INSTRUCTIONS ->
(a) Please decide whether each statement agrees with the tree-work insurance thread, answering yes or no and quoting the words that settle it: (i) the student has one semester left before graduating; (ii) the reply recommends at least 2 million in coverage; (iii) a Google search turned up several companies that insure tree work.
(b) Carry the tree-work insurance thread forward from its final sentence.

SELECTED EXCERPT ->
--------------------

# New to this and need some help!



## BackWoodsHunter (Apr 3, 2011)

Hey guys first wanted to say awesome forum here and great info as this is my first ever post and only second time really poking around here. So much knowledge its great!

I am a student of "urban forestry" and have one semester left until I graduate with a degree in Urban Forestry/Arboriculture. I am very far from knowing it all but I have the skills and knowledge to safely prune and or remove trees of many different sizes. I am looking at starting my own "small business". By small I mean very small something I can do on my free time while away at school and something I can do this summer on weekends or nights aside from my summer job. I firmly believe that climbing and working in trees in urban settings having insurance is a must. I am in the Milwaukee, WI area for the summer. I was wondering if anyone could point me in the direction of an affordable company and what type of insurance I should be looking at getting? I tried using google but can't seem to come up with any companies that provide insurance for tree work. Any help would be awesome!
Thanks!


----------



## RAG66 (May 7, 2011)

I am unsure of the requirements in Wisconsin. You should look for what is typicaly called a commercial lines policy. The minimum I would suggest is 1 million. The going rate is somewhere below 2K/yr. Grow your company slow for cash and you can't go wrong. If you don't owe anyone the slow times are a lot easier to handle!

--------------------

GIVEN MATERIAL ->
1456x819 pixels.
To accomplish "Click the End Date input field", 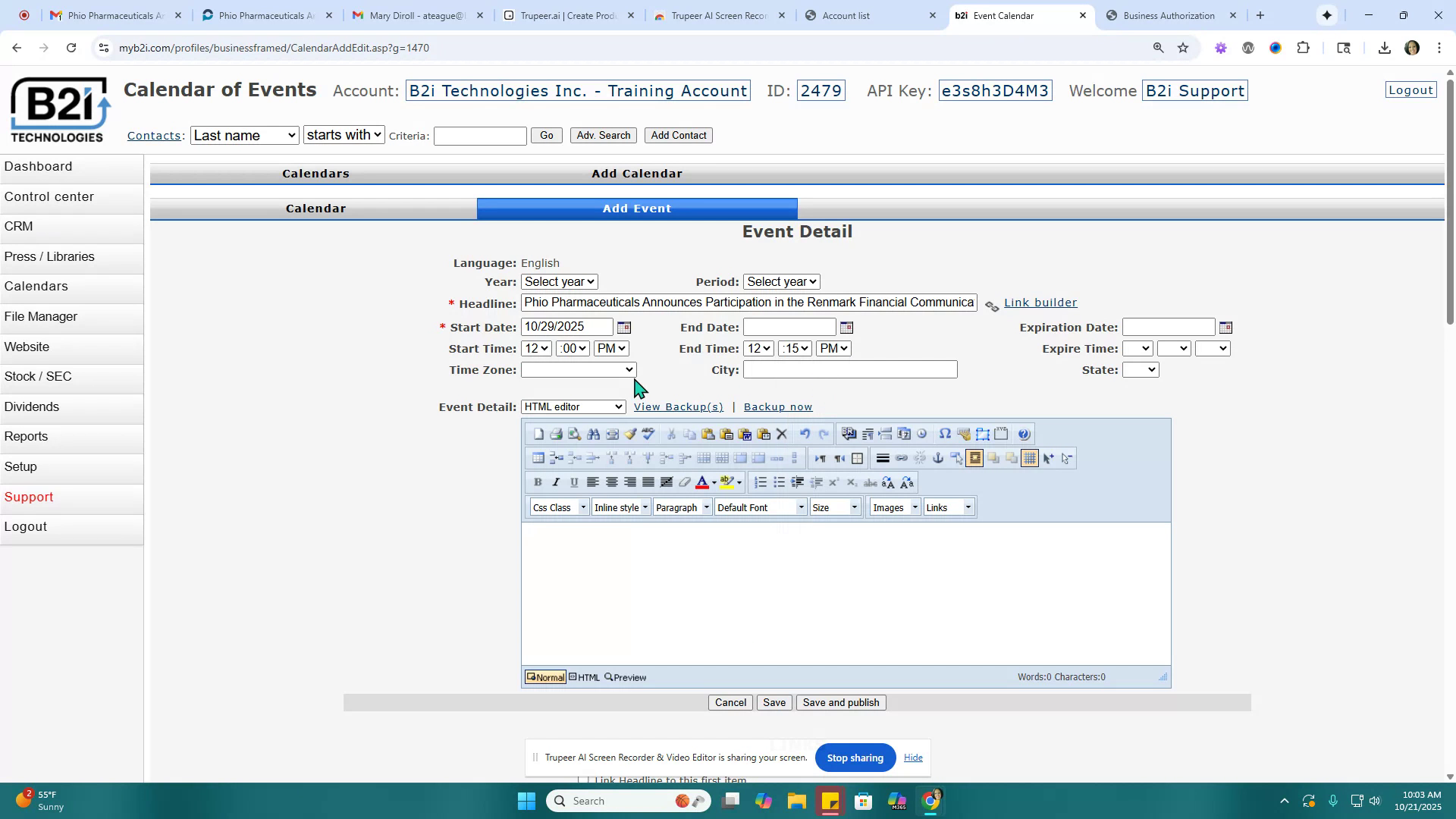I will tap(789, 327).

--------------------

IN RESPONSE ->
(a)
(i) Yes: "have one semester left until I graduate"
(ii) No: "The minimum I would suggest is 1 million."
(iii) No: "can't seem to come up with any companies that provide insurance for tree work"

(b)
----------



## ATH (May 7, 2011)

Just start calling agents in the area who sell business insurance and ask if they can offer a product that meets your needs. I have mine through Westfield. I think Hartford has a package that is supposed to be specifically for the industry. There is a company named ArborMax that advertises pretty heavily....I don't know anything about them. If I were shopping for new insurance (I get a quote every now and then, but kinda gave that up because I am happy with what I have), I'd look for agents selling one of these 3. I am sure there are others, but these are the names I see most often. Finding an agent who at least can start to understand your business is at least as important as the underwriting company, so don't be afraid to sit down with a few different folks before you buy on price alone.

As you price it out...I thought I'd also throw a couple of things out: The automotive insurance portion accounts for about 1/4 of the total policy cost (and the cost of that is pretty comperable if I were to get a 'regular' auto policy elsewhere). Another 15% is added because state law requires a specific piece of paper saying I am covered for pesticide applications. So, even though the policy states if covers tree spraying, because I am required to submit a specific proof of insurance, they have to put an extra rider on the policy for pesticide application.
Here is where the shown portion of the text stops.